La rana viajera, de Julio Camba
Publicada por primera vez en 1921, La rana viajera supone el reencuentro del incansable viajero con su «charca», donde todo sigue exactamente igual que cuando la dejó: la misma gente, las mismas ideas, las mismas costumbres se reproducen y perpetúan de un modo cansino.
Tiene el lector en las manos un libro divertido y triste a la vez, sagaz a la par que incómodo, no exento de una crítica mordaz y de una voluntad de crear polémica desde el humor y con un estilo ingobernable, un libro que invita a repensar los problemas de este país desde una óptica distinta y que, conforme avanza, nos convence de la tremenda actualidad de Julio Camba como escritor: no es ya que algunos de sus artículos parezcan escritos anteayer, es que muchos podrían pasar, perfectamente, por ser la columna de pasado mañana.
Mis artículos de entonces, como los que más tarde escribí desde otras capitales, tenían la pretensión de estudiar experimentalmente el carácter nacional, pero el único sujeto de experimentación que había en ellos era yo mismo. Yo estoy en mis colecciones de crónicas extranjeras como una rana que estuviese en un frasco de alcohol.
Ahora el poeta vuelve a su tierra, es decir, la rana torna a la charca. Pero, y sin que haya llegado a criar pelo, ya no es la misma rana de antes.
A mi vez, yo diré que una noche me despedí de unos amigos con los que había estado cenando en un café de la Puerta del Sol. Creo que les dije que iba a volver en seguida, y volví siete años más tarde; pero ¿qué son siete años en un café de Madrid? Los amigos estaba todavía allí, y la discusión continuaba.

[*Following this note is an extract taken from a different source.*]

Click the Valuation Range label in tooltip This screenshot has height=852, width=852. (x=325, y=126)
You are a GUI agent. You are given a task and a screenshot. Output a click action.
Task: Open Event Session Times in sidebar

Ahora comprendo por qué tantos escritores malos tienen tantos y tan buenos admiradores. Con dos admiradores más, yo me volveré completamente idiota.
En España, país de los viceversas, son solo algunos pobres campesinos andaluces quienes pronuncian la hache. Las demás gentes se limitan a usarla como un elemento decorativo, y mientras unas se la echan al te, otras se la ponen a las toallas.
Son artículos muy cortos y resultan muy cómodos de leer. Es verdad que tiene que apetecerte un texto así; un texto que no implica una historia, que no tiene un hilo común, que no es ficción. Es casi como si tuvieras en tus manos la visión irrisoria de alguien que miraba la vida hace 100 años.
—No—respondo—. Yo no soy un celta. Acaso lo haya sido alguna vez, pero en una época tan remota, que no conservo de ello ni el más vago recuerdo. Si yo fui celta, este fausto suceso me aconteció mucho antes del imperio romano, y, desde entonces acá, ¡han pasado tantas cosas! Es posible que, en el transcurso de los siglos, yo haya sido también godo, fenicio y moro. Los irlandeses se las echan a su vez de celtas, y, sin embargo, yo me siento mucho más afín a un madrileño que a un irlandés.
La sensibilidad ante la música no tiene para mí mucho más valor que la sensibilidad ante el zumo de cebolla.
Eso sí, no voy mucho más allá del valor del texto, quizá demasiado personal, demasiado irónico y demasiado general para que me haya encantado. Ha estado bien, ha sido interesante, algo diferente; quizá hubiese agradecido una edición con notas del editor que me explicara quién era quién, o a qué hacía referencia el texto.